Snapshot Considerations for Sizing SANs

Posted by Lou Person on May 02, 2011 in Cloud Journey

Snapshots are a great way to ensure rapid Recovery Time Objective (RTO – How long it takes to recover data) and Recovery Point Object (RPO – How far back can data be recovered) but they add overhead to the storage pool.

Tape backup typically has an RPO of 24 hours since backups are performed once a day in the middle of the night. Recovery from tape is a long process, that could take anywhere from 4-48 hours. Snapshots store block level changes to data at a particular point in time. The snapshot window should be defined such that one snapshot will complete before the next one starts. All of the actual data is not stored, just the blocks that changed. Now that the snapshot is on the SAN, retention needs to be considered. Best practices are to store hourly intraday snapshots, daily, weekly, monthly and annually. These snapshots can then be moved to offline media for archiving purposes. The SAN will need to be sized accordingly to accommodate the storage of the snapshots. Sizing of snapshots is typically a function of rate of change, how much data is changing and how often. Keep in mind that traditional backups will skew the rate of change as backups “touch” and “change” most files. You may also be selective in which volumes need to be included in the snapshot based on whether or not those files are critical for recovery.

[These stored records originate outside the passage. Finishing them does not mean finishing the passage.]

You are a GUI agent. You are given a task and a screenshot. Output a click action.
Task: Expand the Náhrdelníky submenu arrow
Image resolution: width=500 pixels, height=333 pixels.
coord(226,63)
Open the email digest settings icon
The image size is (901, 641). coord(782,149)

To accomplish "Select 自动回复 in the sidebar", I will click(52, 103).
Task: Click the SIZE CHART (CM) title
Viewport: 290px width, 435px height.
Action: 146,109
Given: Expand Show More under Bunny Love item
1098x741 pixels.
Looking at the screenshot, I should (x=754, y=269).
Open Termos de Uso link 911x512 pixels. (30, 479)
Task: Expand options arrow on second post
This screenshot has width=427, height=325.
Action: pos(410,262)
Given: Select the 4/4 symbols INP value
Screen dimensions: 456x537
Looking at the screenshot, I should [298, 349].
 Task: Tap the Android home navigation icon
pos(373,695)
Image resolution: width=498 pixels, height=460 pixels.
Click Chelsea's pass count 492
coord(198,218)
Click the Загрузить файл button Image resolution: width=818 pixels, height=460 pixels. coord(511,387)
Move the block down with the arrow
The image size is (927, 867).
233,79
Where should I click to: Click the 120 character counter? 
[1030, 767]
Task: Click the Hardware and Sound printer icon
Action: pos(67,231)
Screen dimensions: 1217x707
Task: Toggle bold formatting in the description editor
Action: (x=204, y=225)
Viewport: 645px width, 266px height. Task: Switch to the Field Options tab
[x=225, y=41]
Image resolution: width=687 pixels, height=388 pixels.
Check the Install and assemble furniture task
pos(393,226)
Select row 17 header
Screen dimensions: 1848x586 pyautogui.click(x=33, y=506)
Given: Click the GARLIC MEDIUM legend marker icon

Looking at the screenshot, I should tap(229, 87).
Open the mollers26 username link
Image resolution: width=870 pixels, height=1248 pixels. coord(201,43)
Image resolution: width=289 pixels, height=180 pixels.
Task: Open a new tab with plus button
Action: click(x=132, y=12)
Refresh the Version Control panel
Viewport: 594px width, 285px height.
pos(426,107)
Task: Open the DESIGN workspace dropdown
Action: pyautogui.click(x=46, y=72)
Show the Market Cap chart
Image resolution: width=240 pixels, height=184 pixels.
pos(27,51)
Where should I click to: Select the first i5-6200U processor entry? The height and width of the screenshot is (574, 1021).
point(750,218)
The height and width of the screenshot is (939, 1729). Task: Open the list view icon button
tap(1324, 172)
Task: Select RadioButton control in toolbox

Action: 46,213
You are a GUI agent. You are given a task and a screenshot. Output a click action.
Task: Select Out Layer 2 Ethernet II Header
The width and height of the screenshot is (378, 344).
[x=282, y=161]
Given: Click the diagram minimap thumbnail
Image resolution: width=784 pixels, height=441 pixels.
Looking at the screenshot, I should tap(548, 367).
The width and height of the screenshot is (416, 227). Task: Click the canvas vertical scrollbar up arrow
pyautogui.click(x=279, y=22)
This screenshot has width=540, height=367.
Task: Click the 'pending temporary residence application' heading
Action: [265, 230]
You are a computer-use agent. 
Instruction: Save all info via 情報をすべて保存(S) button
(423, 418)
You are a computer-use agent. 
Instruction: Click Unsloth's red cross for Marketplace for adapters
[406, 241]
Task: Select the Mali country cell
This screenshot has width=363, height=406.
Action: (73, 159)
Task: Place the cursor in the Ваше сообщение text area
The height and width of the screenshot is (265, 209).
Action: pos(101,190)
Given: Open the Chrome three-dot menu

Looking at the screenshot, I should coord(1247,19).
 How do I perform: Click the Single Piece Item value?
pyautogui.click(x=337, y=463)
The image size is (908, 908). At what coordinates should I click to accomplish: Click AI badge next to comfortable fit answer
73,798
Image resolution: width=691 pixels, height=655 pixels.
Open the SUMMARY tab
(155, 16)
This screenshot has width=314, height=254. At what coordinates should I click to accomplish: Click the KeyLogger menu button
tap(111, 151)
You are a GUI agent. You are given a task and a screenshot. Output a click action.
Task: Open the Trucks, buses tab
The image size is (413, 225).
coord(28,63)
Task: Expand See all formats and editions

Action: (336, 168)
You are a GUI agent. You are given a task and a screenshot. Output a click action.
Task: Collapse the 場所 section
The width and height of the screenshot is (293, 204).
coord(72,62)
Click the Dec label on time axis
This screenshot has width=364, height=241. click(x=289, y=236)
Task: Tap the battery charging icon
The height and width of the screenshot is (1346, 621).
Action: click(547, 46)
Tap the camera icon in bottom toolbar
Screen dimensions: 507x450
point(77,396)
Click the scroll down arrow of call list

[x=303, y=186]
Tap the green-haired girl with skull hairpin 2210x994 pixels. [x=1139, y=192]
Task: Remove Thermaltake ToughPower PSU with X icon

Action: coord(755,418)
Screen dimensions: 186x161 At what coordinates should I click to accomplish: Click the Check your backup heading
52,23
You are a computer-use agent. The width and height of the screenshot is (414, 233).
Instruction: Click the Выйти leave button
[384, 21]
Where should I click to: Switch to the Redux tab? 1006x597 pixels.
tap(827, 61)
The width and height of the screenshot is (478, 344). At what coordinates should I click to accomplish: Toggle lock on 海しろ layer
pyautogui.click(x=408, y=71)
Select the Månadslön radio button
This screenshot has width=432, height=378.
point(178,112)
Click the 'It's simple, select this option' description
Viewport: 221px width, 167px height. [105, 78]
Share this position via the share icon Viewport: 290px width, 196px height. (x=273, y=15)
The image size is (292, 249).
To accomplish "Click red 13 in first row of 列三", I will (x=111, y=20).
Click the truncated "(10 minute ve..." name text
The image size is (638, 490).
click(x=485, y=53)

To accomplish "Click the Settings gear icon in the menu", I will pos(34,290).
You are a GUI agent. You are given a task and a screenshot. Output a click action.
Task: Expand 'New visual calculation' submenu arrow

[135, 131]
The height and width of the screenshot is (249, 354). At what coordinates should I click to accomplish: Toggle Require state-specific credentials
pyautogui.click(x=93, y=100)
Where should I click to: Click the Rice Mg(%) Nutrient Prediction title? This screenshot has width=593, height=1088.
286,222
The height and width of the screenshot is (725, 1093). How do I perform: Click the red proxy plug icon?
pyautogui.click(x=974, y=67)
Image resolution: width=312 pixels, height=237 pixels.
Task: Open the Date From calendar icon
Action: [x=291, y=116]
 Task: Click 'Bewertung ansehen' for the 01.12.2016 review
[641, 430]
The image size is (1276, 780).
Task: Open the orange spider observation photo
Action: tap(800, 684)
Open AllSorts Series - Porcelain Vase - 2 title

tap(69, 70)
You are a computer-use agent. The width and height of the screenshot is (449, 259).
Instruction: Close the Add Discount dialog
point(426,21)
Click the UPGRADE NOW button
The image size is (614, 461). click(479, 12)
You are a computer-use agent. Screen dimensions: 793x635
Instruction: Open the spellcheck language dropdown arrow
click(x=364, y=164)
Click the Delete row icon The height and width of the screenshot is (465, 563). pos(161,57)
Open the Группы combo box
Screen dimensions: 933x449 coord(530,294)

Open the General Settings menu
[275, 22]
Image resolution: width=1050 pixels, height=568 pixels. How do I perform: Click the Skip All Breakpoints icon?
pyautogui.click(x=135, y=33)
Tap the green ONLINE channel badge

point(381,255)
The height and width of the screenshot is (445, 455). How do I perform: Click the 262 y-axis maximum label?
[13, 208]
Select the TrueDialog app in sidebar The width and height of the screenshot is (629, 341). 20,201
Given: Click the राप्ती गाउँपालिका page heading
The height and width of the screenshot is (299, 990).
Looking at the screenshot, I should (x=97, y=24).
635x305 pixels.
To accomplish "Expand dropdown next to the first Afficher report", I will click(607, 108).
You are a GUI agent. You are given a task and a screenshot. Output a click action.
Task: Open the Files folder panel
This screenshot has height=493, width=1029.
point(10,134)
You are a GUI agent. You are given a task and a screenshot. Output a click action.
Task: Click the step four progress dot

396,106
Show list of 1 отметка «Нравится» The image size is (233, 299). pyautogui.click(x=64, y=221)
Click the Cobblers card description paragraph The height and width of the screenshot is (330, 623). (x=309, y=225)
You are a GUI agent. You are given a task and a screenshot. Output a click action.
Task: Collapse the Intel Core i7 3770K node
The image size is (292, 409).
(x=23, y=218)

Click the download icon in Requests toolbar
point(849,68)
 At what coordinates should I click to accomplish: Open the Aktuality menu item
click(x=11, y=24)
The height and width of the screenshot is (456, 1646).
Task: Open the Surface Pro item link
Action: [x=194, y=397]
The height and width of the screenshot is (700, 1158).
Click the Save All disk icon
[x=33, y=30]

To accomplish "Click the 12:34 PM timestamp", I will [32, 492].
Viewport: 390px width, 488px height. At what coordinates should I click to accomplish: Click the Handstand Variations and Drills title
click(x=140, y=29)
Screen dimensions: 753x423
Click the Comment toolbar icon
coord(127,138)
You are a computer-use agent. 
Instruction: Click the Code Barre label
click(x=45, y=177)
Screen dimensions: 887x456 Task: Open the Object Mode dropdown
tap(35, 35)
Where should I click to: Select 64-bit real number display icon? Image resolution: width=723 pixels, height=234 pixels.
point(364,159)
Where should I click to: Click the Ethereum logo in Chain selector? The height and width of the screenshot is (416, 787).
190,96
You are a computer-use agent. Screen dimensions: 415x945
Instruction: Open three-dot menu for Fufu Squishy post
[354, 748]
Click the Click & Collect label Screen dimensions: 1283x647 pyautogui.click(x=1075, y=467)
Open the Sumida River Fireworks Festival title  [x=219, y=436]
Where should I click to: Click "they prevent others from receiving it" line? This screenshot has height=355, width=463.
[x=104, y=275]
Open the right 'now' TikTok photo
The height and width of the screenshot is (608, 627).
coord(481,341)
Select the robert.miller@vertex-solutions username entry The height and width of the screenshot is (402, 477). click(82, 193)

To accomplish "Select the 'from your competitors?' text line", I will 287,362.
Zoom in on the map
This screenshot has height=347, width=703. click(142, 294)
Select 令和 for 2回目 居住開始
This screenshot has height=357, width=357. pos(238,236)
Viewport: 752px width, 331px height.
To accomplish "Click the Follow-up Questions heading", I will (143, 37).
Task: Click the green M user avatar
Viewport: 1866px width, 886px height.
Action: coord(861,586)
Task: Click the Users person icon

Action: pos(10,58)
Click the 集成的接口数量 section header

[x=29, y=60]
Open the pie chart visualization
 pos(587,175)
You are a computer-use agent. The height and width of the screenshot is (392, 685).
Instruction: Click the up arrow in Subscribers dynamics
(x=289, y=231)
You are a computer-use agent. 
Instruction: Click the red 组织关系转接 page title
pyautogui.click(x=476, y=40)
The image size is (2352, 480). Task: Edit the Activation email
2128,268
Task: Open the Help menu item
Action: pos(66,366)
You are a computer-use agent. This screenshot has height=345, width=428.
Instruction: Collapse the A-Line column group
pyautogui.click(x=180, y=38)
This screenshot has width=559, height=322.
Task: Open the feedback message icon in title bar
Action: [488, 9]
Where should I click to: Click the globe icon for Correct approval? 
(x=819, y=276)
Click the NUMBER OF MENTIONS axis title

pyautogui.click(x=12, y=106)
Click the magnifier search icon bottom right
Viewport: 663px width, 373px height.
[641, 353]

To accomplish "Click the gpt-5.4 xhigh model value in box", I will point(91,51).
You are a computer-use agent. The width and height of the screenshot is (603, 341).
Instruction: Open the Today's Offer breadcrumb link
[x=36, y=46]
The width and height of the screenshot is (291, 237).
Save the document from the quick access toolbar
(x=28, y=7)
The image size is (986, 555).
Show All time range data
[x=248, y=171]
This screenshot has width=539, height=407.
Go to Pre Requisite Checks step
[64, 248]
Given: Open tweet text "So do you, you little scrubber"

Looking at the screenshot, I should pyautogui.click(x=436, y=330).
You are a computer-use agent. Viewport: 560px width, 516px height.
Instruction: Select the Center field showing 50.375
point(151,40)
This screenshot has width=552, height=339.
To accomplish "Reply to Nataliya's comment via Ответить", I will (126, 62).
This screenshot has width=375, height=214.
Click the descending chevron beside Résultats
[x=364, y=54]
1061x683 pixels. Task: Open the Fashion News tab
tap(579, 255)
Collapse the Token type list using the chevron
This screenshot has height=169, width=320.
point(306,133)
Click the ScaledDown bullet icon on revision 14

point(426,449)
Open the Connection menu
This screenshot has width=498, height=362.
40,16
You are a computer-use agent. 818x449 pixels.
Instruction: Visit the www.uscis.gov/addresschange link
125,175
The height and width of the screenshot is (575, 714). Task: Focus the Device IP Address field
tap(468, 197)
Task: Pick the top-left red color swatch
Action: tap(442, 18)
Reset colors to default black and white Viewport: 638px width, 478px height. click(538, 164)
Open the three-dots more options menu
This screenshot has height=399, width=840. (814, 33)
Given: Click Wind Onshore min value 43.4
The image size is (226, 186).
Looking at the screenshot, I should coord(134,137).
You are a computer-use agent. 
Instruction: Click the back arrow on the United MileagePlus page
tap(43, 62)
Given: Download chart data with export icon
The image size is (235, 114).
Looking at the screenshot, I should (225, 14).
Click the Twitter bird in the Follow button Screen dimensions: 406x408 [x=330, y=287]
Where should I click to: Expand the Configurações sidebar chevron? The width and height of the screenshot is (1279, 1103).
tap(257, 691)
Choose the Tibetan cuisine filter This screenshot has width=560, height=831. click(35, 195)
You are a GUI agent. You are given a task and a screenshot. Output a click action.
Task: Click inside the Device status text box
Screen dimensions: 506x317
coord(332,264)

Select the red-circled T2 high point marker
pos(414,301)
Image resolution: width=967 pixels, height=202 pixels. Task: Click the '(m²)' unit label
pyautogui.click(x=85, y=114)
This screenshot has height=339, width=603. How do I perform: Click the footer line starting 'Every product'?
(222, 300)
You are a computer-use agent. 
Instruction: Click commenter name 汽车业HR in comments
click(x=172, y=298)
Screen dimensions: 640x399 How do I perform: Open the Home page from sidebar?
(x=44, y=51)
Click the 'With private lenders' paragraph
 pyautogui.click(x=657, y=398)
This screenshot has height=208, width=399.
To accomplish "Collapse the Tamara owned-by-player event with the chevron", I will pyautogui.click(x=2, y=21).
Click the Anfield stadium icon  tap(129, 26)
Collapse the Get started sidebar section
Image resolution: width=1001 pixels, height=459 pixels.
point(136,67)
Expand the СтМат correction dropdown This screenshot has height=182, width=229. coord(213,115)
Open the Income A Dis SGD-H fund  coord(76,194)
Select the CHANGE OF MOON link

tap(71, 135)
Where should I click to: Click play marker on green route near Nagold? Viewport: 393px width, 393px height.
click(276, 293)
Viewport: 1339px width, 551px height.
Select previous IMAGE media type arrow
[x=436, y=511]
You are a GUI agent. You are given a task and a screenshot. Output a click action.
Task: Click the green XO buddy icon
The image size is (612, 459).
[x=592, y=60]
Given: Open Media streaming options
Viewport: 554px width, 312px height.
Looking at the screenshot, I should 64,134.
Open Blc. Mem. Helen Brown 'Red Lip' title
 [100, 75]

Certain temp files drive tremendous change, but they are not needed for recovery. They should be put on their own volume which is not part of the snapshot. Some environments may consider a near line storage device for the snapshots. As a rule of thumb, account for an additional 20-25% of useable storage for storage of hourly, daily, weekly, monthly and annual snapshots. Hourly snapshots will be retained for 1 hour, daily for 1 day, and so on.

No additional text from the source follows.